A research project commissioned by Devon County Council and carried out by the Educational Psychology Service has led to the development of a range of resources to support schools in identifying and supporting students displaying anxiety based school avoidance (ABSA).
Adopt a flexible approach to managing anxiety and refusal behaviour
Consideration to be given to the appropriateness of:
- phased reintegration
- a temporary flexible timetable – routine is really important so try and ensure (if possible) that the student is in every day
- time out cards
- temporary late starts and/or early finishes to avoid periods of high anxiety
- quiet (anxiety friendly) areas for breaks/lunchtimes
Upon return or reintegration ensure that staff/teachers are aware of the student’s anxiety/reintegration and ensure that no undue fuss is made, but that the student is greeted warmly if possible.
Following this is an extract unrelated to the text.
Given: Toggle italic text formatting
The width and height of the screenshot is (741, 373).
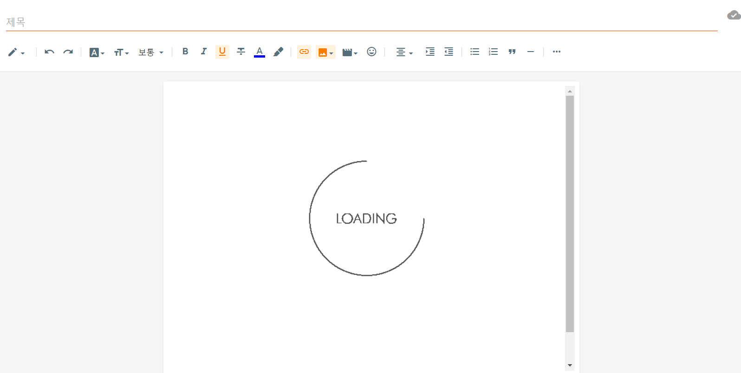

It is most likely the student will be anxious about any return to the classroom and will need to feel ‘normal’.
Could a reintegration timetable or support to catch up be offered to allow the student to alleviate possible anxiety or fear of being behind classmates.
Are there any friends who can support the student? (perhaps in walking with them to and from school or supporting in class or at breaks).
If prolonged periods of absence are experienced
Regular communication with parents should be maintained. A member of staff (point of contact) could be arranged to act as a conduit between the school and the home. This is often overlooked and vitally important in ensuring that the student does not feel isolated (another potential reason to avoid school – why bother going when no one there cares?).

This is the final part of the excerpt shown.